Hot Chinese Novels: Film First, Translate Later

Several best-selling Chinese novels—still largely unknown to readers in the West—have recently attracted big-time investment from China-based film makers. But will the movies pique foreign interest in the books themselves?

Much depends on how well the movies are shot, dubbed/subtitled and marketed outside China, of course.

Go Lala Go, which just debuted in China, shows marketing standards are on the rise. The well-executed movie promo is all in English, and features plenty of photogenic shots of the cast as well as a backgrounder on high-profile female director Xu Jinglei.

The movie is based on the long-time nationwide Number 1 best seller, Story of Lala’s Promotion (杜拉拉升职记). Author Li Ke is a former IBM China staffer, and the novel (actually a series, all best sellers) follows the career of Du Lala who works for a large foreign enterprise. She's not well educated but rises to the position of HR manager through hard work.

To ensure that the wardrobe of fashionista Du Lala would be up to international standards, the stylist for Sex and the City and Devil Wears Prada, Patricia Field, served as consultant.

A budget of RMB100m (US$1.5m) has reportedly been set aside by award-winning director Wang Quan'an, to shoot White Deer Plain (白鹿原). Production of the set is underway in Xi’an, capital of Shaanxi.

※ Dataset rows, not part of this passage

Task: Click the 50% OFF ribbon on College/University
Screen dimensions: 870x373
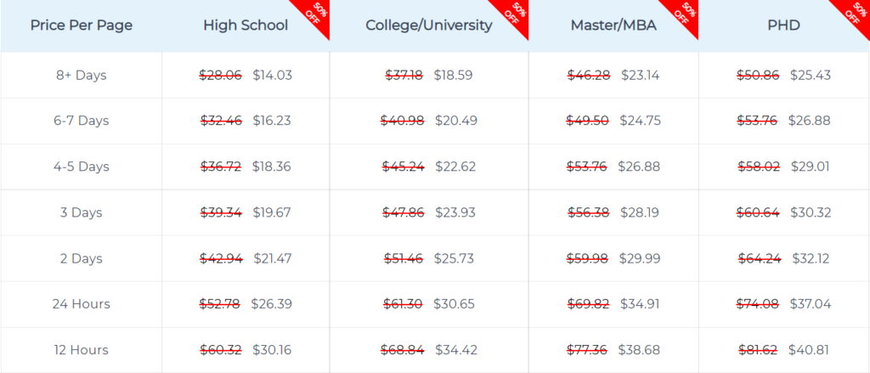Action: point(516,14)
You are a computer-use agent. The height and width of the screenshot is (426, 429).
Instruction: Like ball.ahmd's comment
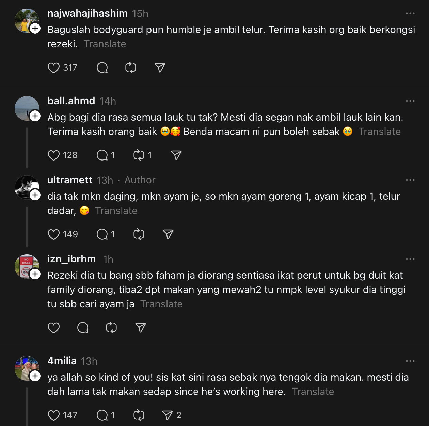(54, 155)

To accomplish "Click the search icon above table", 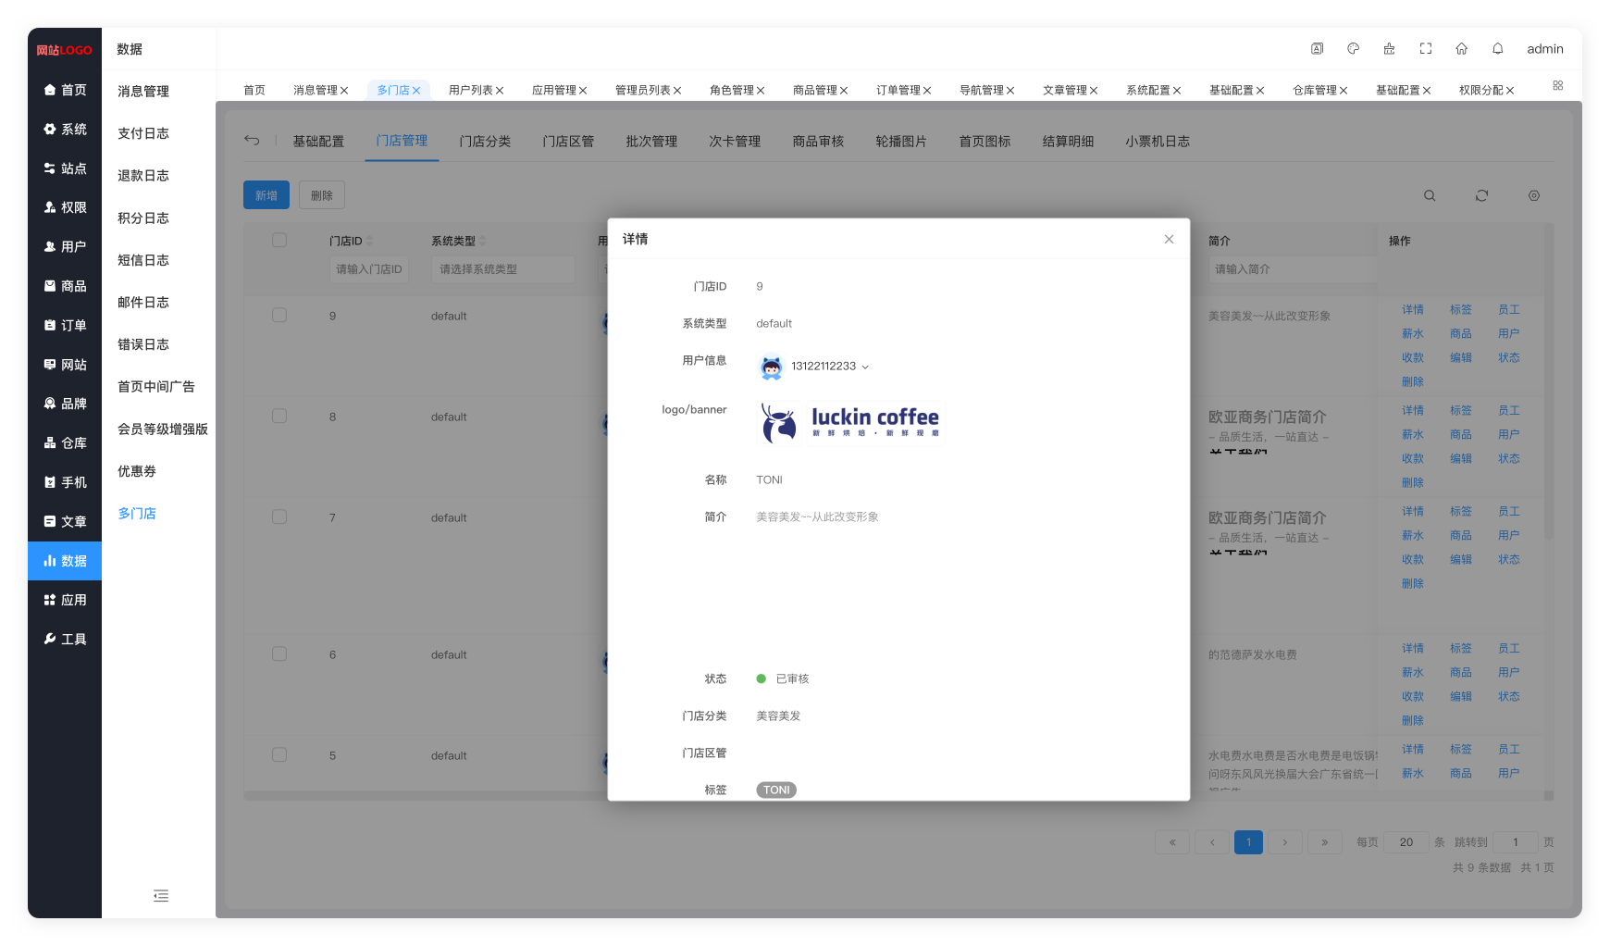I will pos(1430,196).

Author Chen Zhongshi, one of the most famous contemporary writers out of Shaanxi Province along with Jia Pingwa, won the 1996 Mao Dun Literary Prize for White Deer Plain. The story recounts the hardships and spiritual lives of several generations of Shaanxi peasants, mirroring the radical changes that took place in the Chinese countryside during the 20th century. To research the book, Chen visited over one hundred villages and mined the local chronicles for background.

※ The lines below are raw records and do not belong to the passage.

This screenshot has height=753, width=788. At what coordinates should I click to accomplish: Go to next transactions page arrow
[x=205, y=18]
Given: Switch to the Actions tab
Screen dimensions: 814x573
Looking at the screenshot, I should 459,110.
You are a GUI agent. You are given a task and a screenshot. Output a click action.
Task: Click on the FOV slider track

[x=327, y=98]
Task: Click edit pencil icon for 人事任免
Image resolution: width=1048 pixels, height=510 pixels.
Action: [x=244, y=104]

Meanwhile, actor Huang Xiaoming who starred in The Message (风声) has purchased the movie rights to Guo Jingming’s best-seller, Fantasy City (幻城), AKA Ice Fantasy. Guo, now China’s highest-grossing author at just 27 years of age, penned the novel when still in high school.

What’s the book about? “What happens when mermaids and Ice Princes marry, when fantasy meets wuxia, reality and illusions collide, and to save the person you love, you must destroy everything that he holds dear?” Or so tells us cfensi, one of a handful of English sites offering news about forms of entertainment that are popular among Chinese in their teens and early twenties.

Right Bank of the Argun (额尔古纳河右岸) by Chi Zijian will soon be a film directed by Yang Minghua, a member of the Daur ethnic group, starring the popular and pretty Evenki singer, Alima (阿丽玛).

The novel is a first-person narrative told from the point of view of an aging Evenki woman in the last years of the 20th century. She chooses to stay behind when her tribe abandons the forested mountains of Northeast China for “civilized” life among town dwellers, where their beloved reindeer will be cooped up like cattle.

Unlike the novels listed above, Right Bank of the Argun has been purchased by a major UK publisher. But given that the movie is now at editing stage, the film may well debut before the English book hits the bookshelves.